After listing through some problems, I finally chose to make a chatbot that correctly calculates dates from natural language strings. For example, it would accept inputs like “What is 6 days from now?”, “Give me 5 weeks after next September” and give me the date I am looking for.
A simple architecture for such a bot would be like this:
Following this tutorial, I was able to make a intent classifier system using basic NLP and a softmax based neural net in less than 2 hours (that includes installing Tensorflow on my Windows machine). After the intent was determined, the string would be parsed for input giving me the date that I wanted. I would rather have the input date parsed and given to me by the NLP module too, but it works for now for proof of concept.
To be honest, it wasn’t that hard. With Facebook’s Messenger Platform and Telegram’s Bot Platform, abilities offered by api.ai, wit.ai, and recast.ai — some of us might be able to do it faster than the route I took.
It has a learning curve. Agreed. But what doesn’t?

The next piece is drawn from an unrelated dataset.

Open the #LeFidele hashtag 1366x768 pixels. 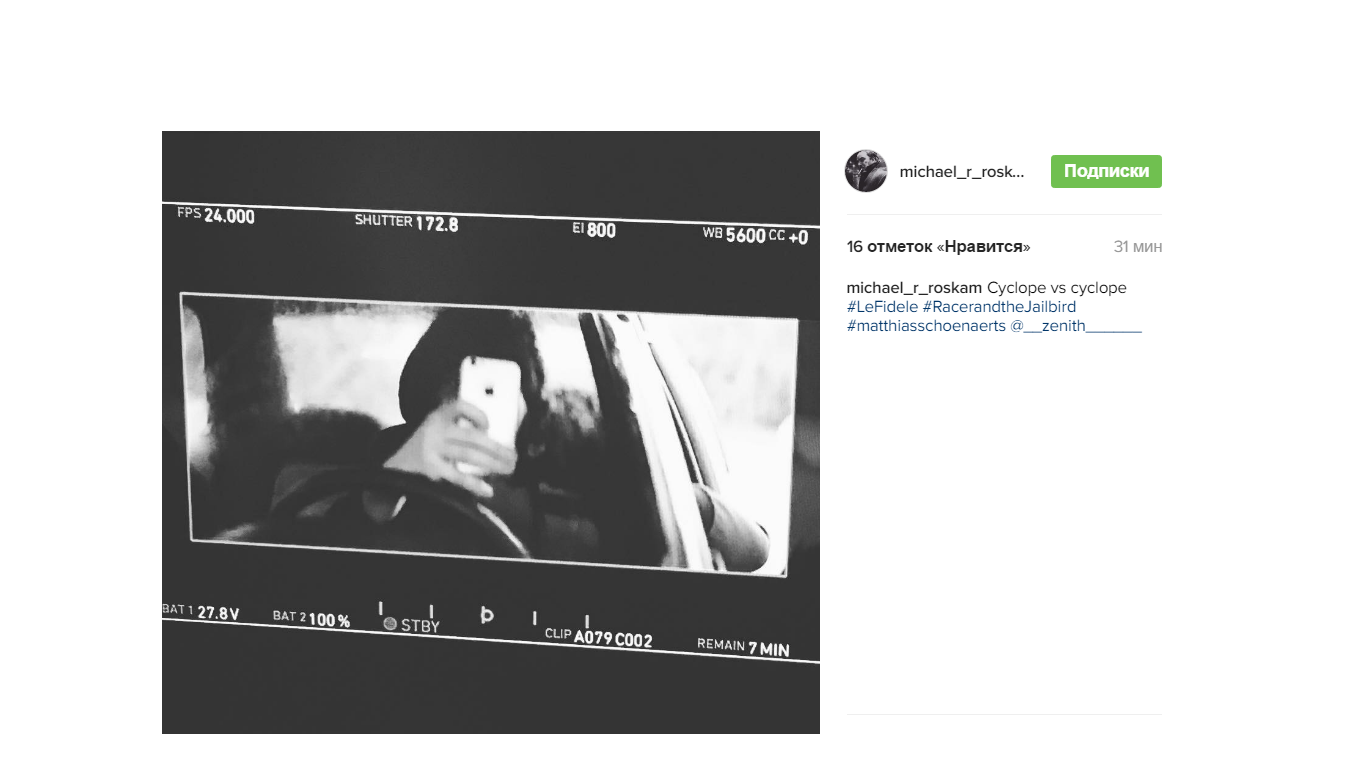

It was a very liberating exercise to learn something methodically and then go on ahead and make a working proof of concept. I was feeling good.
Salt and Pepper
Making a chatbot for my own personal use opened me to a world of possibilities. People are solving so many of their problems with clustered UI like booking travel tickets, hotels, movie tickets, ordering food, etc. The user experience can be improved by leaps and bounds by introducing a bot UI there. The newness of the platform really excites me, to be honest. It’s the age when new Facebooks and Whatsapps emerge out of darkness.
I believe in a world not far away in time, everything would be done via a conversational bot like in the movie, Her. It would be more efficient than even a single tap on your smartphone screen. I wouldn’t advise falling in love with your Samantha, though. ;)
Jokes apart, the chatbot play is definitely an emerging trend. Everyone is debating whether it would last or not. But trends don’t live or die by their own. It’s people that make or unmake them.
I believe hype is an instrument that brings obscurity into mainstream. The industry is just learning what all it can do with this relatively new tech. It’s a bet worth taking as a businessman and a skill worth learning as an engineer.
After all, the best bots are yet to be made.